- TRY IT
Would you please write out each entry that follows, exactly as written?

━━━━━ DATA

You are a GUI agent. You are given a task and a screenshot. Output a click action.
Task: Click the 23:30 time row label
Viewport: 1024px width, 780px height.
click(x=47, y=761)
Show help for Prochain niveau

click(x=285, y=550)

━━━━━━━━━━

- RESULT
You are a GUI agent. You are given a task and a screenshot. Output a click action.
Task: Click the 23:30 time row label
Viewport: 1024px width, 780px height.
click(x=47, y=761)
Show help for Prochain niveau

click(x=285, y=550)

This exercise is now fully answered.